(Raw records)
--- BEGIN ---
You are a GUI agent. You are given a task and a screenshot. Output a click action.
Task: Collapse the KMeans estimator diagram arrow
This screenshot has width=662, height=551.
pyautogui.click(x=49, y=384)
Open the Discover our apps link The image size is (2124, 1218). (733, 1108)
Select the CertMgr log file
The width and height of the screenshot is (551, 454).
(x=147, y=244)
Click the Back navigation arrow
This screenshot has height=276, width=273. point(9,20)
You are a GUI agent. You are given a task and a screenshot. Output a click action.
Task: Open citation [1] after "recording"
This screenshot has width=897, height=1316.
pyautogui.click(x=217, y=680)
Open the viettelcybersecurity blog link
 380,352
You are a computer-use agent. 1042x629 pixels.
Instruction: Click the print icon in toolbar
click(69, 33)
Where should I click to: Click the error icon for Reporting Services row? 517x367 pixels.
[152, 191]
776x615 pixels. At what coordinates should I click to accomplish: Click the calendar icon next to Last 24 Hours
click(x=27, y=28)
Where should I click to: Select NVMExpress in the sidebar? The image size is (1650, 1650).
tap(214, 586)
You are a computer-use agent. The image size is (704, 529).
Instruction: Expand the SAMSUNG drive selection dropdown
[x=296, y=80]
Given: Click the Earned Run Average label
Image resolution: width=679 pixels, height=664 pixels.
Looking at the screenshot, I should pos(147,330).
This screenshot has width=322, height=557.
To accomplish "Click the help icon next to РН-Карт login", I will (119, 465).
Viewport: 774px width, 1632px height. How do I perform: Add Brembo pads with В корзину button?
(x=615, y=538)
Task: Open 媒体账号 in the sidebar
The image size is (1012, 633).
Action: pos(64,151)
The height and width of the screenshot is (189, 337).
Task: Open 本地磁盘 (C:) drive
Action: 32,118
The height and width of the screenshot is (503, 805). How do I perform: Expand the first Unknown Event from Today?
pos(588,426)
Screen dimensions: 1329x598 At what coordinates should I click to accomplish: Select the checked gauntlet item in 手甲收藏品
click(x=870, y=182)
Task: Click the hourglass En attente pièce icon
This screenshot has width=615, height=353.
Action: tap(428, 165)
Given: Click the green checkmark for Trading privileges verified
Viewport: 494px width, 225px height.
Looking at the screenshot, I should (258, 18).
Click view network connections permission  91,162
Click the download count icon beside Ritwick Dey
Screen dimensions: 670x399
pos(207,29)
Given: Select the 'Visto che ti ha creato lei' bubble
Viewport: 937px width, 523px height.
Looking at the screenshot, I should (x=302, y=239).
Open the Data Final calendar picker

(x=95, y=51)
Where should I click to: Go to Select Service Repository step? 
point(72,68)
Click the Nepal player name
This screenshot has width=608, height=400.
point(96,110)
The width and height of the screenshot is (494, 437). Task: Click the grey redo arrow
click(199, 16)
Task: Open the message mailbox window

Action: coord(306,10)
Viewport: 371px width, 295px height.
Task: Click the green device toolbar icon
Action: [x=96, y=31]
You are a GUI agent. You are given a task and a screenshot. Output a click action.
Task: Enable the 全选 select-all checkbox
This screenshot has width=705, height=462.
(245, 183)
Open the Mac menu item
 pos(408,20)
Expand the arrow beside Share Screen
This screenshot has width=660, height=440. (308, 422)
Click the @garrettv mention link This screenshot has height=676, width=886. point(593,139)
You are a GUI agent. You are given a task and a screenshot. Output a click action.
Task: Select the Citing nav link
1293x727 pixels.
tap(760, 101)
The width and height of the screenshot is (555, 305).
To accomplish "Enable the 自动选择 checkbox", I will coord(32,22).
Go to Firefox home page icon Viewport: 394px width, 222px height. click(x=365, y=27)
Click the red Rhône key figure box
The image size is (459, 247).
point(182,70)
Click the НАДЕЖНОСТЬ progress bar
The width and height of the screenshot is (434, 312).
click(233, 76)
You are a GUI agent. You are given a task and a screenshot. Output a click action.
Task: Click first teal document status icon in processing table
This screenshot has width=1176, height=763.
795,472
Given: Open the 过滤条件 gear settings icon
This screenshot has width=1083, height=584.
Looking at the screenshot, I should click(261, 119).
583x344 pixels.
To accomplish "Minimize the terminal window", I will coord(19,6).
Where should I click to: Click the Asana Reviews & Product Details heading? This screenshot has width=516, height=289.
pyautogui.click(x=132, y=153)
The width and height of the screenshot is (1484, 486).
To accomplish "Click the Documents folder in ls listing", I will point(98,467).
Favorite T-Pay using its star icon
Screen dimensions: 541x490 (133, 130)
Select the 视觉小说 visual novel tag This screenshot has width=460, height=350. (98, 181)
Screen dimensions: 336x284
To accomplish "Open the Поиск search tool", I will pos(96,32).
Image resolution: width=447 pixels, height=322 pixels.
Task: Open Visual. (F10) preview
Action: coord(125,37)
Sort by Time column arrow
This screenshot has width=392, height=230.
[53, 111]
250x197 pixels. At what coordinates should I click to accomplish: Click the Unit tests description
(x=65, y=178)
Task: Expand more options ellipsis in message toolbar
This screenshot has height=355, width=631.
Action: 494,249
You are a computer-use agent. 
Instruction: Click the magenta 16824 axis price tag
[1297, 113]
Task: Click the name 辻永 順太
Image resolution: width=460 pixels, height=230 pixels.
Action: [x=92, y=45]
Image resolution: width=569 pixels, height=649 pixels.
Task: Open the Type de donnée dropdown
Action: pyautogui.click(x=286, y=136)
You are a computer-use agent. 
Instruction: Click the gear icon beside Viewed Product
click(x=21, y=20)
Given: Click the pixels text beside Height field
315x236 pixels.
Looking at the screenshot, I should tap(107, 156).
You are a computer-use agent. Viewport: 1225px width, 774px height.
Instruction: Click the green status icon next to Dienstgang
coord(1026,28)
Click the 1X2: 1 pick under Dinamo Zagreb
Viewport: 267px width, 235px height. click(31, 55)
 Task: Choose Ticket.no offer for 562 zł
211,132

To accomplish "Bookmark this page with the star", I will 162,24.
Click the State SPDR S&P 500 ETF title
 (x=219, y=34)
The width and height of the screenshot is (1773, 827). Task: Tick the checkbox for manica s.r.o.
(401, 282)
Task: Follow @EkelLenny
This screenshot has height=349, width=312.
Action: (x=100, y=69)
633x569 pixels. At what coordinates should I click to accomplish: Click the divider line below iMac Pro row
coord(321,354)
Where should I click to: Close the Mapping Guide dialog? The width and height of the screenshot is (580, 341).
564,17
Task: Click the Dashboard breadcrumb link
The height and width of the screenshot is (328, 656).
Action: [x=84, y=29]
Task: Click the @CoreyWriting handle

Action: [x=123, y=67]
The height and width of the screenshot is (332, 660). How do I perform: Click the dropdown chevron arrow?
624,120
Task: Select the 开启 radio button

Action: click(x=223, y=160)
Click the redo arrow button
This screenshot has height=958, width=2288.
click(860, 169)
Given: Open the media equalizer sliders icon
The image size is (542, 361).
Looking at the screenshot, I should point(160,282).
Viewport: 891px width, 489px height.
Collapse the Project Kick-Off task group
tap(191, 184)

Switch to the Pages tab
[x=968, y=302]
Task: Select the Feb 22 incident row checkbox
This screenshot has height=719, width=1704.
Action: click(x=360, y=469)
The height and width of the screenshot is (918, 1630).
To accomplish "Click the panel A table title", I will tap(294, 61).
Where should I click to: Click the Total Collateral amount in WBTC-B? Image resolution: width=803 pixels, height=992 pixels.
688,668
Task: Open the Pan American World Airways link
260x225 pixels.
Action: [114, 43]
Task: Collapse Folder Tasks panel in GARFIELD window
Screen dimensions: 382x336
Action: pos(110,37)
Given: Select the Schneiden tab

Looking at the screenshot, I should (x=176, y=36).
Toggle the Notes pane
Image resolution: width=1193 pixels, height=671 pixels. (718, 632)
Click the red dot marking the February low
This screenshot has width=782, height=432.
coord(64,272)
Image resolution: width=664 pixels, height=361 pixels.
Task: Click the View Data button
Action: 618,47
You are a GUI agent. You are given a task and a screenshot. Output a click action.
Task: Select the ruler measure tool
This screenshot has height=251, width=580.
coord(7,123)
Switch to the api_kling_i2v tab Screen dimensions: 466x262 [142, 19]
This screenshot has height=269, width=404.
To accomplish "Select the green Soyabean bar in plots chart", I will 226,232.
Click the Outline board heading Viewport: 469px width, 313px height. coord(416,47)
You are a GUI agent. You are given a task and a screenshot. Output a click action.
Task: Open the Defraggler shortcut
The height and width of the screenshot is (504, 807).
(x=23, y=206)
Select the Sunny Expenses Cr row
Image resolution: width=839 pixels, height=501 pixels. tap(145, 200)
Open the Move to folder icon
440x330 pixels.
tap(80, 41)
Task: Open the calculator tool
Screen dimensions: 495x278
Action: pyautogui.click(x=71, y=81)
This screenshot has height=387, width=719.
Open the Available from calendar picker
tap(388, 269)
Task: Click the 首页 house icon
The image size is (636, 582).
--- END ---
Requirements: Could you reproduce word for word the records from the line containing "You are a computer-use agent. The" up to and including the line containing "Action: tap(428, 165)"?

Correct result:
You are a computer-use agent. The image size is (704, 529).
Instruction: Expand the SAMSUNG drive selection dropdown
[x=296, y=80]
Given: Click the Earned Run Average label
Image resolution: width=679 pixels, height=664 pixels.
Looking at the screenshot, I should pos(147,330).
This screenshot has width=322, height=557.
To accomplish "Click the help icon next to РН-Карт login", I will (119, 465).
Viewport: 774px width, 1632px height. How do I perform: Add Brembo pads with В корзину button?
(x=615, y=538)
Task: Open 媒体账号 in the sidebar
The image size is (1012, 633).
Action: pos(64,151)
The height and width of the screenshot is (189, 337).
Task: Open 本地磁盘 (C:) drive
Action: 32,118
The height and width of the screenshot is (503, 805). How do I perform: Expand the first Unknown Event from Today?
pos(588,426)
Screen dimensions: 1329x598 At what coordinates should I click to accomplish: Select the checked gauntlet item in 手甲收藏品
click(x=870, y=182)
Task: Click the hourglass En attente pièce icon
This screenshot has width=615, height=353.
Action: tap(428, 165)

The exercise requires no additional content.